WHAT TO DO: Every line below that carries the word "computer" needs to be copied.

RECORDS PROVIDED:

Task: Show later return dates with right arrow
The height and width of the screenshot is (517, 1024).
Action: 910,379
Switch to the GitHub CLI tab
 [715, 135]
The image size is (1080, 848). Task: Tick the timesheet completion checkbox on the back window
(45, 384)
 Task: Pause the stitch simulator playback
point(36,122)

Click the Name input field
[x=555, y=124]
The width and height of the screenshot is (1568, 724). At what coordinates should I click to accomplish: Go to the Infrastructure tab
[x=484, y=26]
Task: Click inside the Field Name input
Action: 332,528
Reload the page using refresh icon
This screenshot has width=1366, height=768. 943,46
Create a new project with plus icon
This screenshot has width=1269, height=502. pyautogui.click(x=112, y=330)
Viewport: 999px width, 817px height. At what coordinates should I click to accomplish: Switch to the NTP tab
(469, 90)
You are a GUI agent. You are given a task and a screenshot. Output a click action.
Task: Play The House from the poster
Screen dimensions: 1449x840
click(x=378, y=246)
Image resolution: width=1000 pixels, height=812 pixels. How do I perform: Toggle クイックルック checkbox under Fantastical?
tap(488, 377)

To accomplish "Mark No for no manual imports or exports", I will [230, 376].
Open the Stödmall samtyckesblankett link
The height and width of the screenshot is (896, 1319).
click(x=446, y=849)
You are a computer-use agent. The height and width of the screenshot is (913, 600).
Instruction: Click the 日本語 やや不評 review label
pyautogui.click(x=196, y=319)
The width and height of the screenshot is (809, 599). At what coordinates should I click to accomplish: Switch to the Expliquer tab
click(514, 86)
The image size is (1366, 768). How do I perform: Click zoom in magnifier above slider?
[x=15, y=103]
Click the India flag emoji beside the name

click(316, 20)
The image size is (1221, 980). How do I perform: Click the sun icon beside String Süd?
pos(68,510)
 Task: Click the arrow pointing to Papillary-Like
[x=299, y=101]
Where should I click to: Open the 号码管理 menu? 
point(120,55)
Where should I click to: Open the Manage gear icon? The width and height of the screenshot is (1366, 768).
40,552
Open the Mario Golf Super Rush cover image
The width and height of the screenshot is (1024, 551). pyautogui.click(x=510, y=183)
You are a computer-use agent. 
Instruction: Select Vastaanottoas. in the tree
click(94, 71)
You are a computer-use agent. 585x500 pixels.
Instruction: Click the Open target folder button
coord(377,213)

RESULT:
You are a computer-use agent. The height and width of the screenshot is (913, 600).
You are a computer-use agent. 
You are a computer-use agent. 585x500 pixels.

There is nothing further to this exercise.